Saved data entries

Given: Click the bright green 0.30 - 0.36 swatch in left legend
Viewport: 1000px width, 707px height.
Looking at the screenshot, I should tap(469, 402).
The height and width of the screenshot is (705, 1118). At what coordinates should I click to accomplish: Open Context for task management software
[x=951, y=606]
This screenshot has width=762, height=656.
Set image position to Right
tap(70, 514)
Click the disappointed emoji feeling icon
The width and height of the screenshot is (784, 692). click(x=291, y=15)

PROBLEM TO SOLVE
With nothing omitted, set down all of the records again.

WRITTEN SOLUTION
Given: Click the bright green 0.30 - 0.36 swatch in left legend
Viewport: 1000px width, 707px height.
Looking at the screenshot, I should tap(469, 402).
The height and width of the screenshot is (705, 1118). At what coordinates should I click to accomplish: Open Context for task management software
[x=951, y=606]
This screenshot has width=762, height=656.
Set image position to Right
tap(70, 514)
Click the disappointed emoji feeling icon
The width and height of the screenshot is (784, 692). click(x=291, y=15)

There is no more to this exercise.